これまでの対面点呼では、管理者が顔色・声の調子・態度など非言語的なサインからドライバーの異常を察知してきました。
自動点呼ではこれが難しくなり、体調異変や飲酒の兆候を見逃す恐れが考えられます。

いくら技術が進歩しても、やはり「人の目・勘・経験」は軽視できないのが現実です。

3. システム障害や不正使用のリスク

機器やネットワークの通信エラー、端末の不具合が発生する可能性はゼロではありません。
また、他人のなりすまし点呼や、アルコール検知のごまかしなど、不正の温床にもなりかねません。

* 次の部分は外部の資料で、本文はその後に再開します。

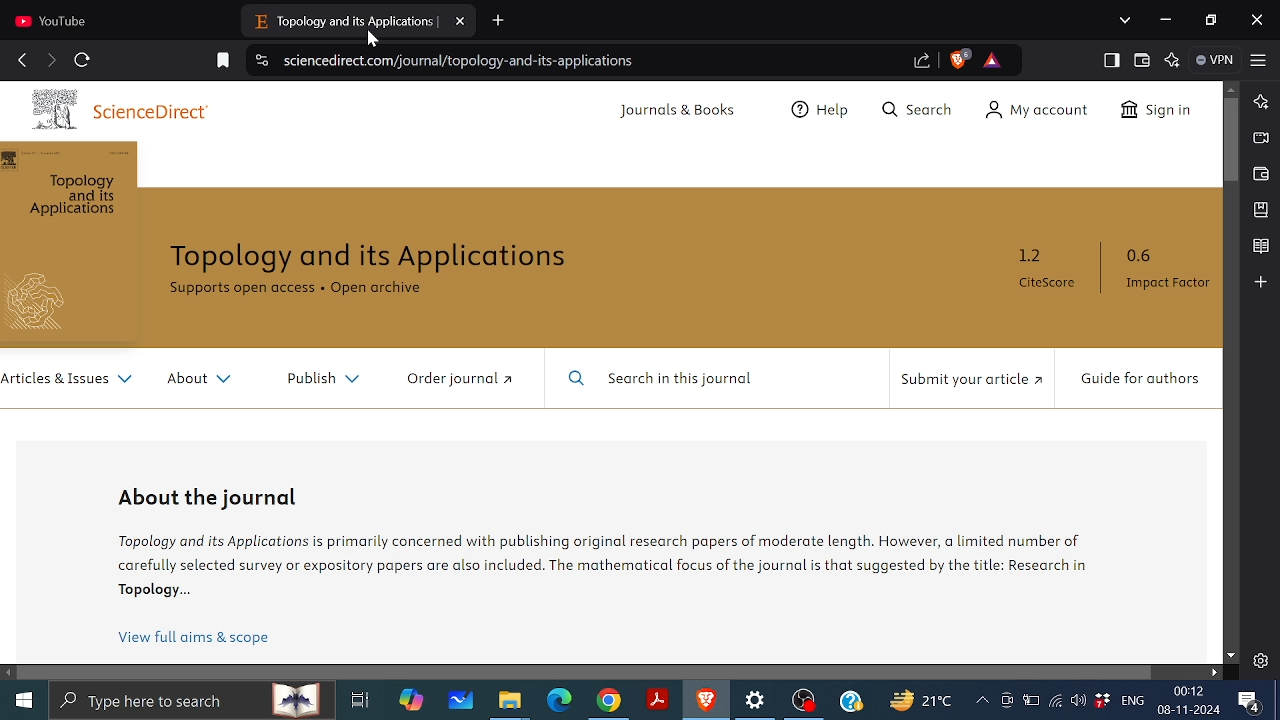 The width and height of the screenshot is (1280, 720). I want to click on Web address of the current page, so click(465, 61).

そのため、セキュリティ対策や本人認証機能の強化、運用ルールの整備は不可欠です。


企業が今すぐ取るべき対応策

● ハイブリッド運用の推奨

完全な自動化ではなく、「週1回以上の対面点呼」をルール化し、
人によるチェックとシステムによる管理を両立させるのが安全策として有効です。

● AI異常検知の活用

AIによる顔認証や音声分析で異常行動や体調不良の兆候を察知できる技術も進んでいます。
ただし、過信は禁物であり、最終的な判断は人の目で行うことが肝心です。

● 社員教育と意識の徹底

ドライバーには「虚偽申告が命にかかわる」という意識を持ってもらい、
自己申告の重要性と責任感の醸成を図ることが必要です。


まとめ:自動化は手段、安全は目的

運行前自動点呼は、記録管理の効率化や人手不足対策として非常に効果的な手段です。
しかし、安全という目的を見失ってしまっては本末転倒です。

個人的な見解ですが、やはり運行管理者による対面点呼が最も信頼できると感じます。
とはいえ、点呼不備は運送業界における法令違反の中でもワースト1とされており、
「何もやらないよりは自動点呼の方がマシ」といった現場の事情も理解できます。

最後に忘れてはならないのは、
万が一、自動点呼を通過したドライバーが体調不良で事故を起こしたとしても、責任はシステムではなく会社にあるという現実です。

点呼は単なる形式ではなく、「命を守る最後の砦」です。
テクノロジーを正しく活用し、安全と効率の両立を目指すことが今後の課題となるでしょう。